Energy Mobility Tweets Searches

Identifying the Main Topics

Michael Anslow
SONY Computer Science Lab - Paris

When investigating a large amount of data it’s difficult to know where to start looking. Even though the coronvavirus has affected practically everyone in the world in some way, we all experience it differently. One principled way of trying to identify what the fundamental topics are on twitter is called topic modelling.

A topic is a collection of words that frequently occur together. For example, “NHS”, “worker”, “staff” could indicates a topic about people working for the NHS (the National Health Service (NHS) in the UK). One of the most popular approaches to topic modelling is Latent Dirichlet allocation. The technical details of this are beyond the scope of this report but essentially it is a machine learning algorithm that tries to learn how to compose a document as a set of topics which in turn are composed of a set of words (like the “NHS”, “staff”, “worker” from before).

To give a better intuition of what topics are, consider the following analogy with an artist painting. A canvas is a tweet, each topic is a colour and all the topics are a colour palette. Each canvas (Tweet) is painted with one or more colours (topics). A particular painting is then a mixture of colours in the same way that a Tweet is a mixture of topics.

Purpose of Analysis

Topic modelling is a good tool for data exploration. That is, when you don’t know the breadth of work contained in some texts and you want a high level view of what the texts contain. It can provide a set of fundamental topics that the texts (tweets in this case) address. With this in mind, our aim is to understand the fundamental topics discussed on twitter in The United Kingdom, France and Italy.

Caveats and Data Preparation

There are several important caveats when considering this data:

In preparing the tweet data I took the following steps:

Visualisations

We can visualise topic models using a wonderful interactive package called pyldavis. This provides a way to visualise:

  1. How common topics are across documents by the size of circles.
  2. How topics overlap corresponding to overlapping circles.
  3. Composition of a topic by clicking on a topic and observing the most probable words for that topic.
  4. How common words in topics are distributed over topics, by hovering on a word on the right and observing how topics sizes change on the left.

Alongside the pyldavis representation are scatter plots of 10,000 tweets. This visualises:

  1. Tweet words used in the topic model.
  2. Topics and their most probable words on the right.

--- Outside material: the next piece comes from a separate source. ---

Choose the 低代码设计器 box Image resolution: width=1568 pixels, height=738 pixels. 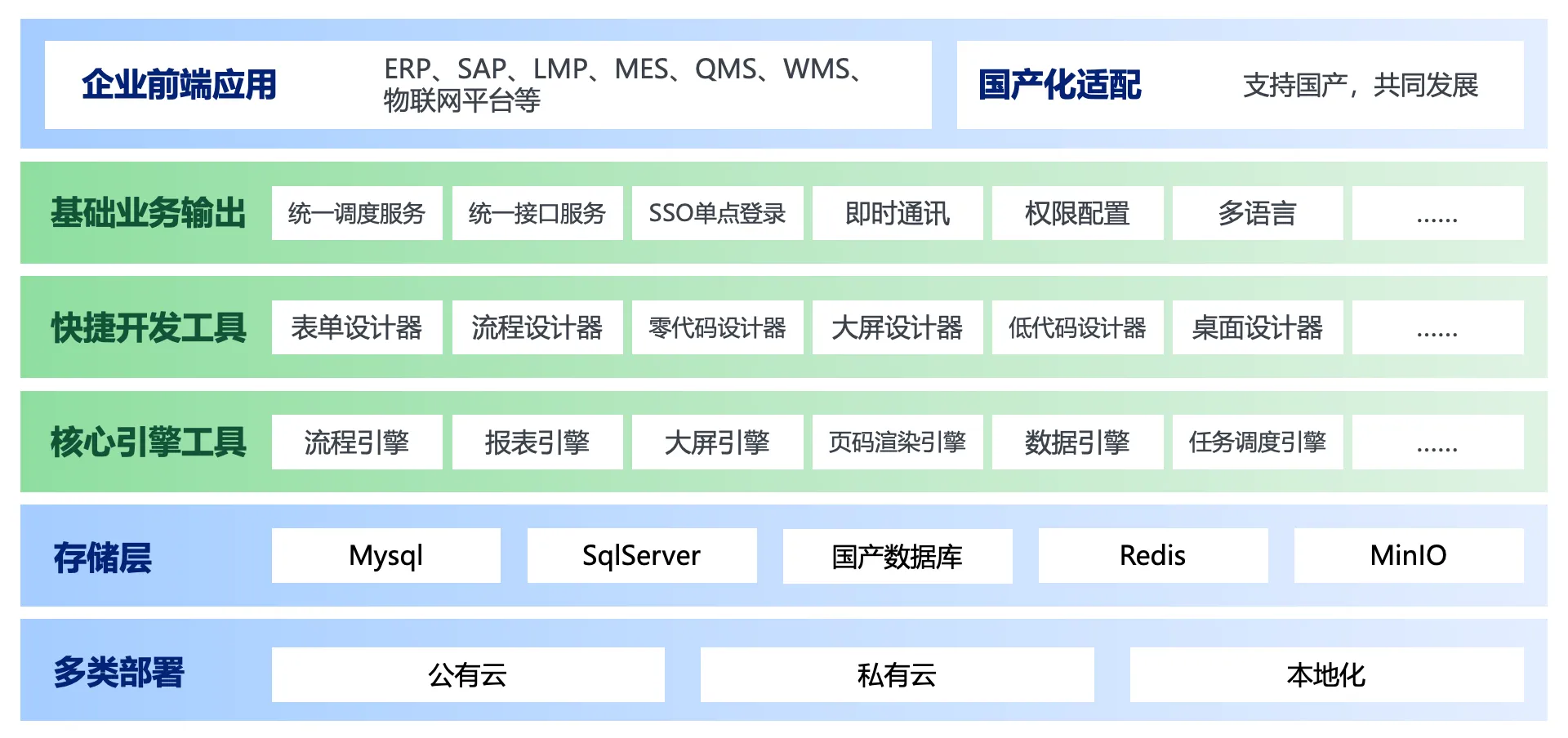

Note that as there are many topics, some colours repeat and so to identify a particular topic, either double click on it to hide tweets corresponding to other topics, or click on it to make it disappear and click again to make it appear to identify where documents belonging to it are.
  3. The dominant topics of a tweet based on the average colour of it’s dominant topics shown in the legend. The dominant topics are also shown when hovering on a point.

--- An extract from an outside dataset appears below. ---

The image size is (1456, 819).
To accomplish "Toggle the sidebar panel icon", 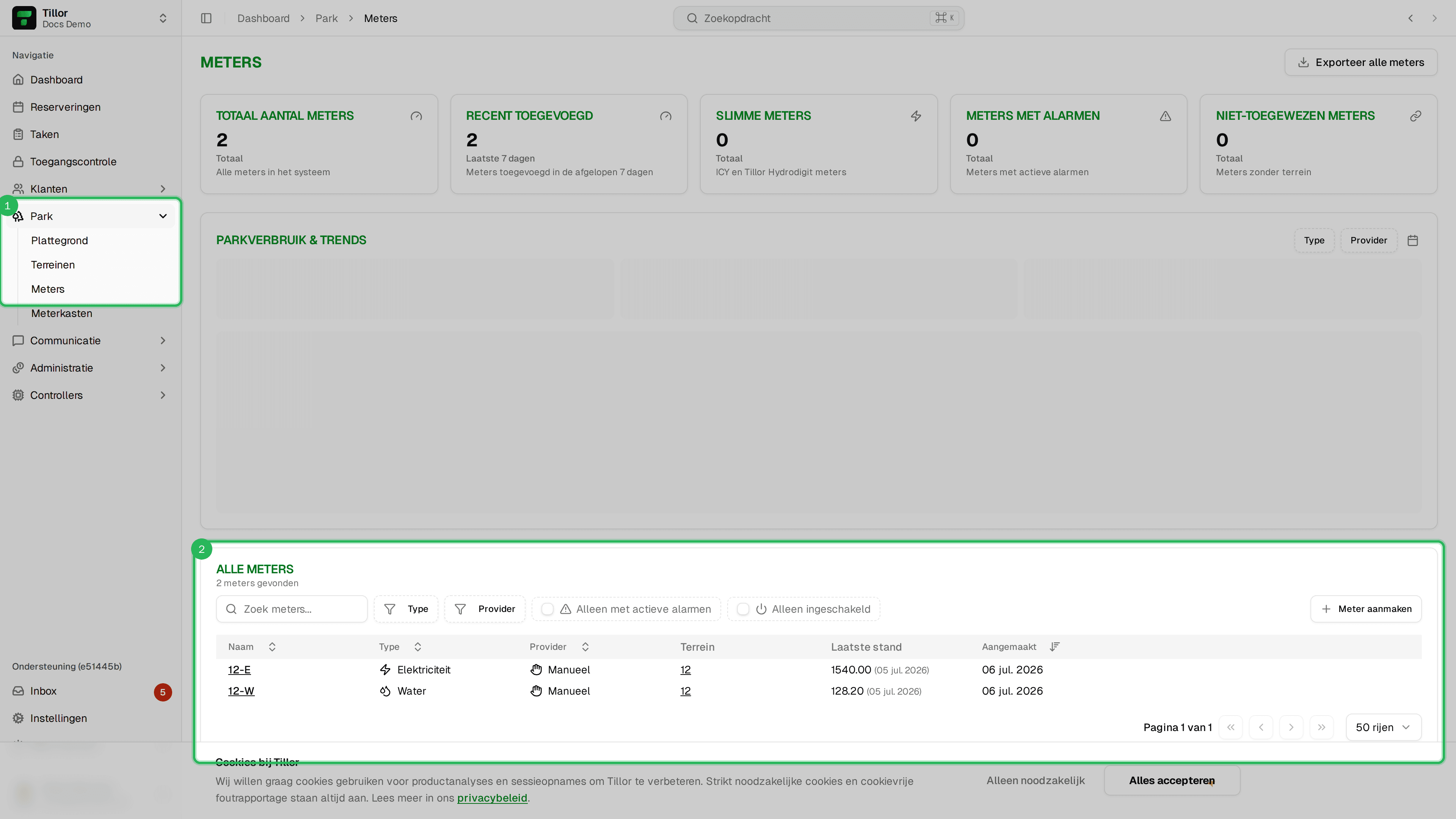I will pos(206,18).
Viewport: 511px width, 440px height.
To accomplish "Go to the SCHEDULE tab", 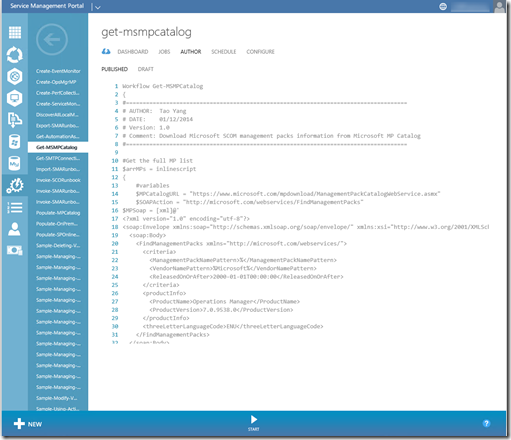I will (x=224, y=52).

In the following, we explore topic models for the United Kingdom, France and Italy to identify differences and similarities.

The United Kingdom

Here are the visualisation for the topic model and corresponding document embeddings for the United Kingdom.

Topic Model

Document Embeddings

Key Topics

Topic: 2. Death Toll.
Topic: 4. Stay safe mixed with mentions of the Independent newspaper.
Topic: 5. 6. 18. 16. All seem to be different aspects of the lock down.
Topic: 7. Death rates.
Topic: 8. Different countries and need for ppe (personal protective equipment).
Topic: 9. Panic buying.
Topic: 12. The NHS.
Topic: 12. Business Markets.
Topic: 14. Ventilators.
Topic: 15. Easter Weekend lock down.
Topic: 17. Advice, information, support. Matt Hancock the Secretary of State for Health and Social Care is included in this topic. He was largely responsible for representing the government in daily briefings to the public.
Topic: 21. Wages.
Topic: 22. Supply chain.

People

Here is a summary of the key people mentioned in the topic model.

Person Role

Boris Johnson
Prime Minister of the United Kingdom

Matt Hancock
Secretary of State for Health and Social Care

Summary

This is reassuring as it captures the breadth of topics one would expect about the Coronavirus outbreak. Though perhaps the topics of the lockdown should be merged into 1 or two topics.

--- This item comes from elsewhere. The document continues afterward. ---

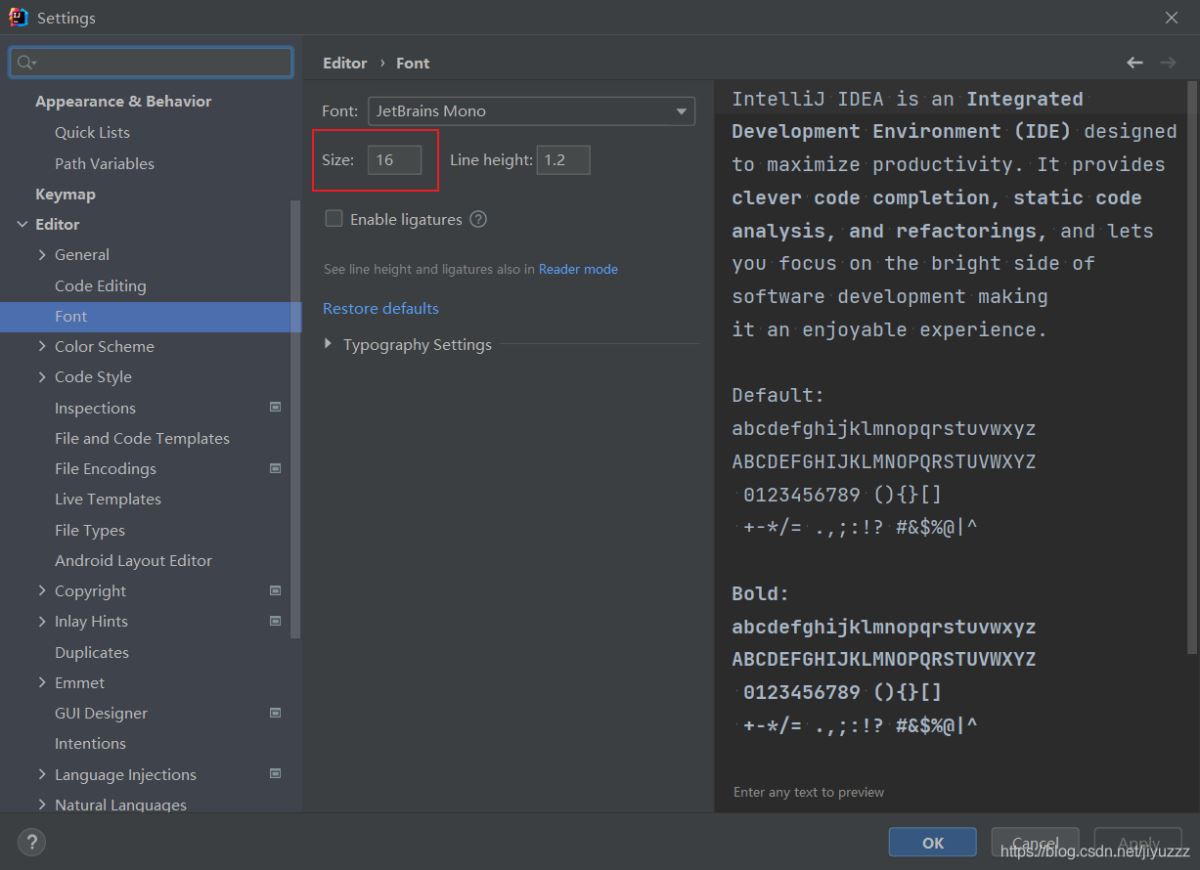Expand the Color Scheme tree node
Screen dimensions: 1200x870
[x=42, y=346]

Some topics related to world leaders like Donald Trump (topic 19) and Boris Johnson (topic 24) that are important figure heads concerning decision making about managing the coronavirus.

Some topics are difficult to decipher, for example, topic 11 is both about the topic of herd immunity and the wuhan animal markets. It is understandable why these topics might be mixed up as animals can be in herds but perhaps the topic model should be finer grained on this point. While topic 11 is inappropriately mixed in with words related to football.

There are also very specific topics related to particular events like:

Topic 1. Outbreak in Hubei province. The topic seems to be mixed in with prison and prisoners. Perhaps taken from tweets like:

Hubei Daily: 271 prisoners in Hubei are infected with #covid19 among which 230 are in Wuhan Women’s Prison and 41 are in Shayang Hanjin Prison.
Head of the women’s prison has already been sacked and an officer in Hanjin was given serious warning for omitting contact history. pic.twitter.com/bs1BuVQ7uE

— Xinqi Su 蘇昕琪 (@XinqiSu) February 21, 2020

Topic 3. This could be a topic relating to the ethnic Uyghurs muslim group in China. For example:

CCP has no respect for religion, they burn down the church, and destroy Uyghur cemetery. CCP even detain and torture Uyghur in concentration camp just because they are Muslims, Islam is depicted as a “disease” by CCP, they deprive freedom of religion and abuse human rights.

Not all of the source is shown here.